Dépouillé de ses « droits » de cardinal, Mgr Becciu ne pourra en effet même plus entrer en conclave, malgré que l’historien de l’Église Alberto Melloni prétende le contraire.
La raison de sa disgrâce serait le mauvais usage qu’il aurait fait de l’argent de la Secrétairerie d’État et du Denier de Saint-Pierre. Mais Mgr Becciu sait également que ni le Pape ni son propre supérieur direct, le cardinal secrétaire d’État Pietro Parolin, ne sont tout blancs dans cette affaire. En effet, un document de la magistrature du Vatican accessible à tous montre que Mgr Becciu aurait informé le Pape de ses placements, même les plus risqués, et que ce dernier les avait approuvés. Tout comme un email de travail entre le cardinal Parolin et la soi-disant experte des services secrets Cecilia Marogna, recrutée des années auparavant par Mgr Becciu parmi les « officiels publics » de la Secrétairerie d’État et aujourd’hui accusée de détournement de fonds et d’abus de biens sociaux avec l’argent du Vatican qui lui avait imprudemment été confié.

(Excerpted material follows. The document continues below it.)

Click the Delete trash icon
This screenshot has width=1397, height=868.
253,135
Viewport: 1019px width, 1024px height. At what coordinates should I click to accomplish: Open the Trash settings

Le fait que le Pape François l’ait nommé comme son « délégué personnel » auprès de l’ordre des Chevaliers de Malte témoigne du lien de confiance étroit qui unissait jusqu’il y a peu le Pape et Mgr Becciu. Et qui le Pape a‑t-il à présent nommé à la place de Mgr Becciu ? Un autre de ses favoris, le nouveau cardinal Silvano Tomasi, ancien représentant du Vatican aux Nations-Unies, qui a surtout été impliqué dans le conflit fratricide au sein de l’Ordre qui a poussé l’innocent Grand-Maître Fra’ Matthew Festing à la démission forcée qui lui a été imposée par le Pape en personne.
Très proche du cardinal Parolin, Mgr Tomasi est justement l’un des treize nouveaux cardinaux que François revêtira de la pourpre cardinalice le 28 novembre prochain.
Une liste dans laquelle il est instructif de voir non seulement qui y figure mais également qui ne s’y trouve pas.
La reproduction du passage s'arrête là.